RAW DATA |

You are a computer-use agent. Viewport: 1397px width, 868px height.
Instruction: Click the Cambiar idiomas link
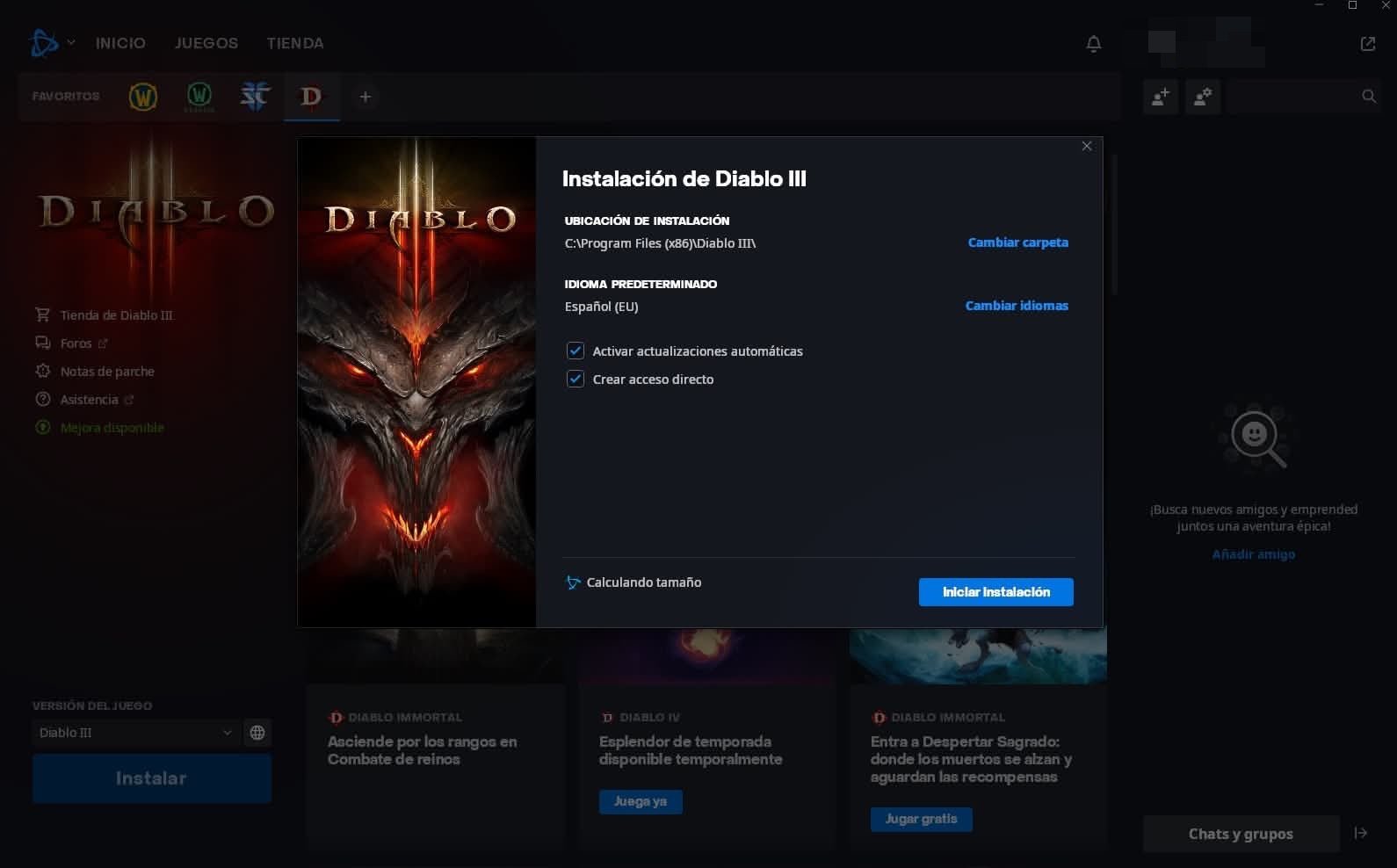[1017, 306]
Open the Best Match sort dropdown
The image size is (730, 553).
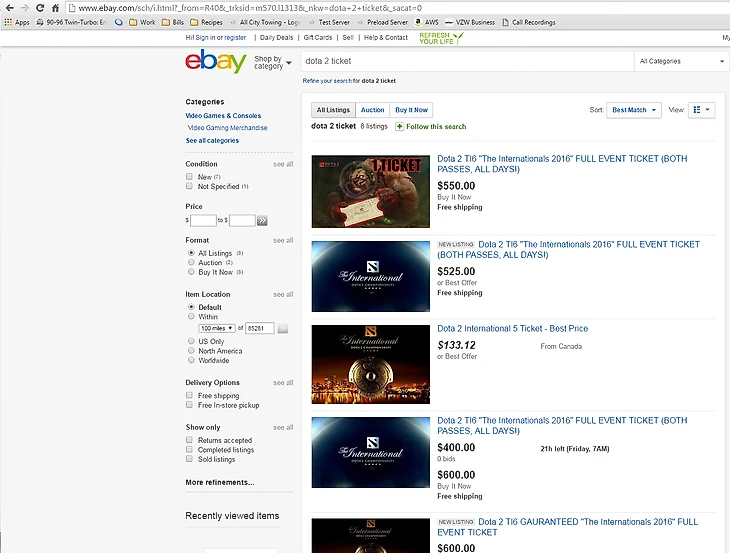(x=634, y=110)
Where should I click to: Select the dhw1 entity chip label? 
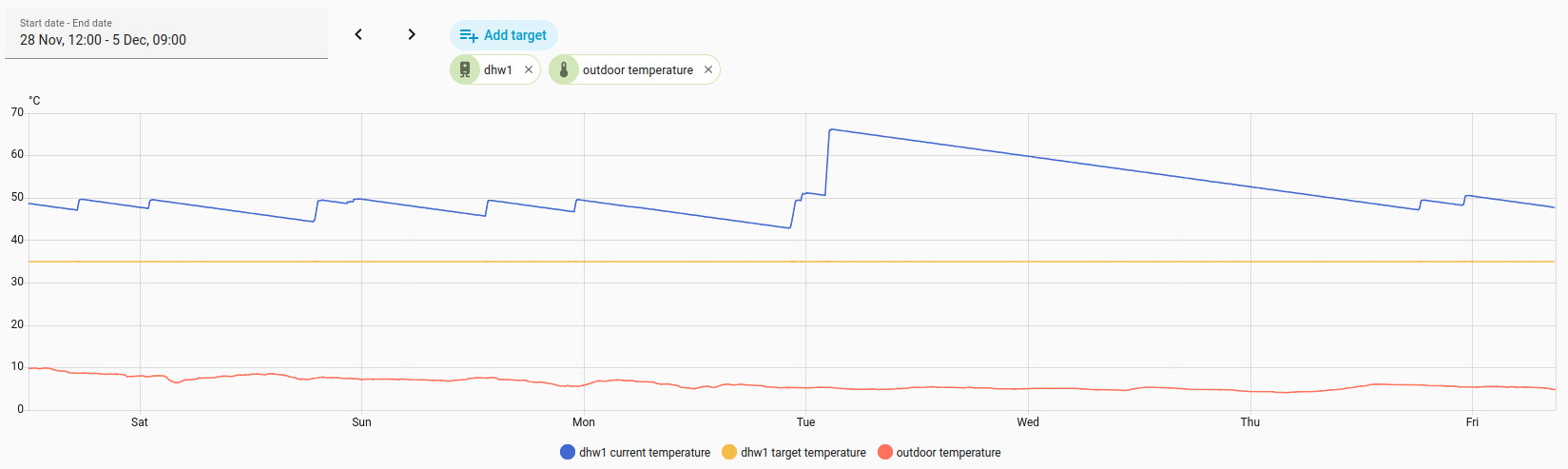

WHAT YOU HAVE TO DO | The data above is to be printed exactly, all of it, except for the pictures.

REPLY |
You are a computer-use agent. Viewport: 1397px width, 868px height.
Instruction: Click the Cambiar idiomas link
[1017, 306]
Open the Best Match sort dropdown
The image size is (730, 553).
(x=634, y=110)
Where should I click to: Select the dhw1 entity chip label? 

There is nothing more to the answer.